Search This Blog

Monday, February 7, 2011

Concelebration.....????

From Fr. Z over at WDTPRS:

From a reader:
Is there any way for the celebrant of a Mass to inform other clergy that he prefer that they NOT con-celebrate with him without offending them or seeming to be ultra-conservative or rejecting the accepted practice? Con-celebration seems to be obligatory whenever clergy are invited for a celebration. Attendance in choir dress seems to be non-existent.
You have come, perhaps, to the wrong corner for advice about anything having to do with concelebration.
WDTPRS thinks that concelebration should be safe, legal and rare.
Or maybe that is why you are asking me…. hmmm…

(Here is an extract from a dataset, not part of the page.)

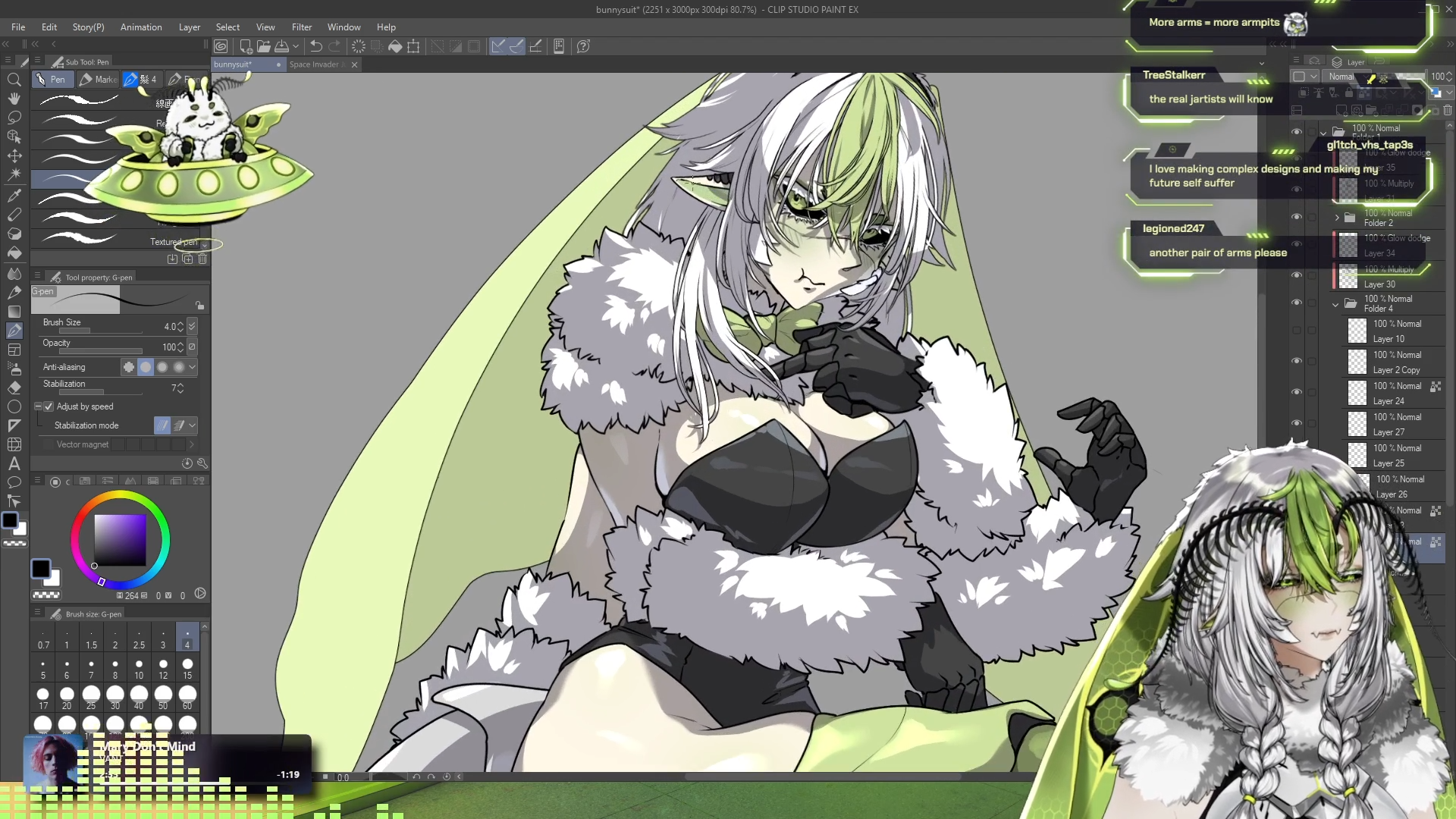Pick the Move layer tool

tap(14, 156)
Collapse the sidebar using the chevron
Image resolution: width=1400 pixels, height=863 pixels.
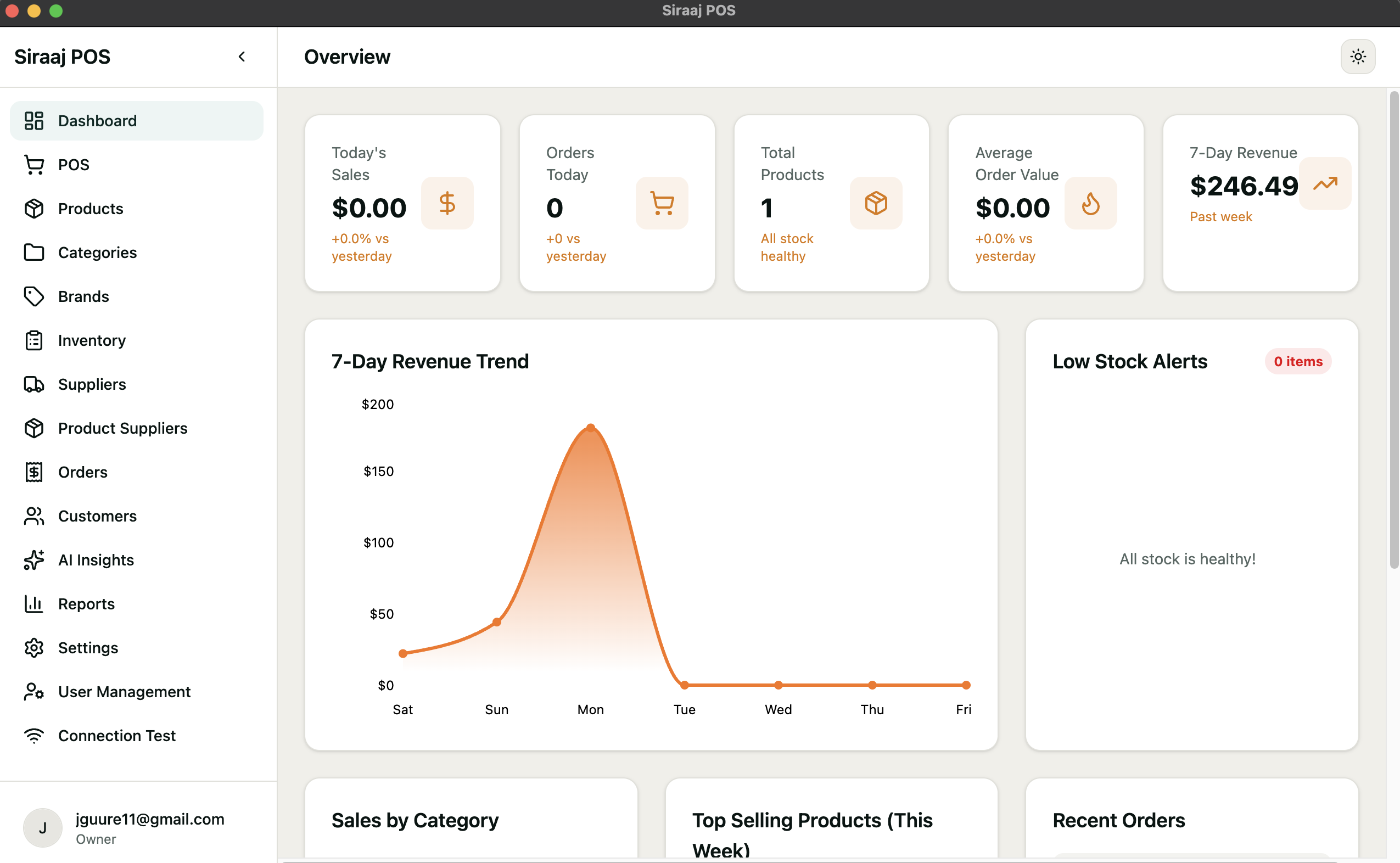[242, 57]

In any event, I think it is very hard for you to say anything, especially if you …
a) are not the locum tenens,
b) have not put it about ahead of time that there will be no concelebration,
c) are in a circle where the priests rush every altar, lemming-like, in their shapeless off-white moo-moos and finger-painted stoles no matter how many Masses they have already (con)celebrated that same day, so that they can stare about in fraternity with as little attention to this Mass as any other that they have …. okay… I am ranting.

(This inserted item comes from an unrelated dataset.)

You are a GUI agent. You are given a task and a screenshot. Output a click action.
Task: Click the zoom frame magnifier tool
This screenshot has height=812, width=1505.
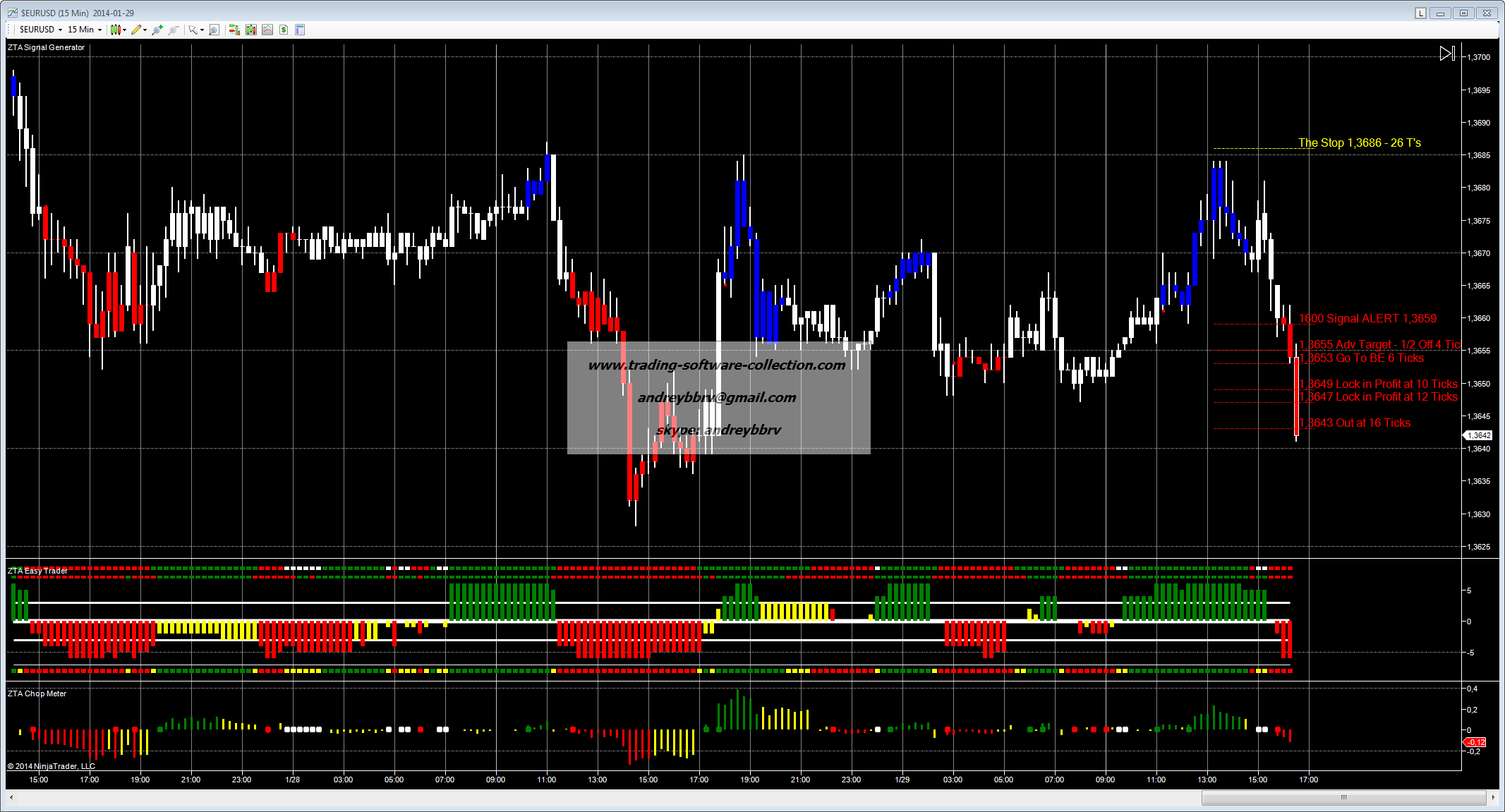[214, 30]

If you aren’t the pastor of the place, or the guy who calls the shots, I think you have to keep your mouth shut and permit it. Even if you are the guy in charge, you probably have to permit it.  In some circumstances you have to invite it as well (funerals, for instance – it is simply expected by priests these days).
Similarly, you could, when notes are sent around about a Mass, indicate that there will be no concelebration.  Instead, come in cassock and surplice with biretta (stoles to be provided for communicating priests).  That ought to make some of them scratch their heads.  And it won’t win friends.

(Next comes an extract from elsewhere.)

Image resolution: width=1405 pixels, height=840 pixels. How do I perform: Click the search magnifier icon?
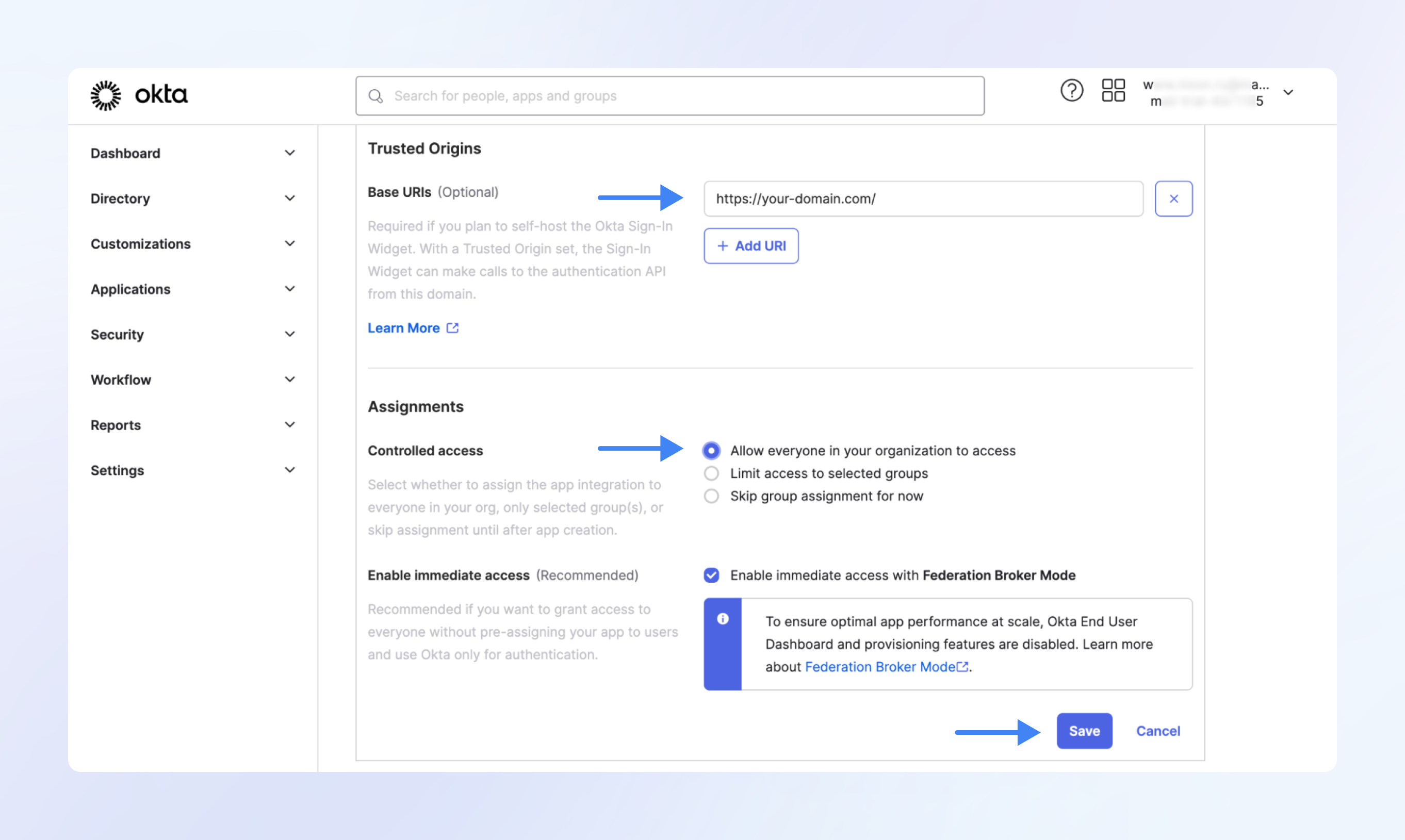376,96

I suppose you could make a little speech, if you dare, about how concelebration is not foreseen at this Mass.  If any priest has not said Mass or has no other occasion, you would be happy to set up afterward and serve the Masses for the priests who otherwise would not have the opportunity.  I think such a speech would be met with confused and unhappy stares.
If you are worried about keeping the rubrics tidy, without the usual interlopers milling about, you could sequester concelebrants near, but not at, the altar.
This is all quite awkward.  There are good reasons to concelebrate.  There are good reasons not to have it.  I will not discount the reason of convenience.  Plainly, if you have a whole bunch of priests in one place, it is concelebration is convenient.  If you are a guest and the locum tenens isn’t inclined to help you out, well… concelebrate with a good attitude and smile.
You are going to be up against a certain mentality.
Even quite sensible priests, priests who ought to know better, have strange ideas about concelebration.  They would even constrain or look down on, or even gossip about, priests who for one reason or another chose not to.  I remember an occasion when I accompanied an old priest to a large Mass and he had the intention of being in choir without concelebrating.  One person after another harangued him and badgered him him, trying to get him to go along with everyone else, until he finally leaned in and said into one importunate fellow’s vacant face “I’m in the state of moral sin.”   That shut him up.
Anyway, this is an uphill battle
It is going to take a while to move away from the lemming-like approach to concelebration.  Young priests will be taking over soon.  They are more flexible and far less ideological.
To be clear, if I am with a group of priests, for example, in a fraternal setting such as an annual meeting of a priests’ group I belong to, I am okay with concelebration.  Holy Thursday, most ordinations, some occasions with the local bishop or one’s own bishop, funerals of priests …
Safe, legal and rare.
Very hard to do this, friend.  Very hard to say to a priest he can’t concelebrate in the Ordinary Form.
Perhaps priest readers…. priests mind you… have some suggestions.  I frankly have zero interest in the opinions of lay people insofar as this question is concerned.  This is priest stuff.  Lay people: don’t bother commenting.  Really.  You can eavesdrop.  That includes seminarians and deacons.  Bishops and priests only.  Some priests will want to defend concelebration.  Okaaaaaay… if you must.  Yes, we know that Eastern Catholic priests concelebrate.